De nossa ligação, jamais eu via
os laços frouxos do começo ao fim,
dissimulados pela fantasia.
O rompimento nos provou assim
os exageros da paixão tardia
que felizmente se afastou de mim.
Extraídos da obra Gorgeios. São Luis: Arco Íris Gráfica e Editora, 2001. 376 p.
COMPLEXIDADE
Embora eu tente acreditar deveras,
não seja um sonho esta união feliz,
no renovar de minhas primaveras,
— o oposto, apenas, a razão me diz.
Tuas palavras — sei que são sinceras,
mas nosso enlace esteve por um triz!
Ainda bem que nunca desesperas,
Com grande esforço, em breve eu me refiz.
Todo otimismo nos convém agora.
No amor, por certo, o pensamento engana
e enfim, só os descrentes apavora.
A sorte, para nós, jamais tirana,
a nosso ouvido revelou, sonora,
quanto é complexa a natureza humana!
TARDIO ENCONTRO
Não tive, quando moço, o bem que ora desfruto,
mas isto não me rouba a paz nem a alegria.

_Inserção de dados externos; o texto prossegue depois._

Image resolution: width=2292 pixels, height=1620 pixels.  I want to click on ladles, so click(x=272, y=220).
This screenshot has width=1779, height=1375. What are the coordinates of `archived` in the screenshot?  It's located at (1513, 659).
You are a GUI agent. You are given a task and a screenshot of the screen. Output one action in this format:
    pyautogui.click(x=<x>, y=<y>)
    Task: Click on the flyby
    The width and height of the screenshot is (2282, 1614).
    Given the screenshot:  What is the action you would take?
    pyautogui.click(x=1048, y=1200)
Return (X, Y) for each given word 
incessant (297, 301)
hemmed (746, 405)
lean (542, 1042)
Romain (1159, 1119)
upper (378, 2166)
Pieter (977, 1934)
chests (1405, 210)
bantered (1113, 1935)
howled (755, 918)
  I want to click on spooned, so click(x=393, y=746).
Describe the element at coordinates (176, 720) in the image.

Antes imploro, humilde, ao Céu, todo minuto,
que me conserve a mente iluminada e pia.
Sou grato pela, fé, com que o melhor disputo,
feliz da sorte bela - e rara - que eu pedia.
Nas provações me torno audaz e resoluto.
Minha alma nunca está, de modo algum, vazia.
Tão tarde eu te encontrei! Pouco perdi, no entanto.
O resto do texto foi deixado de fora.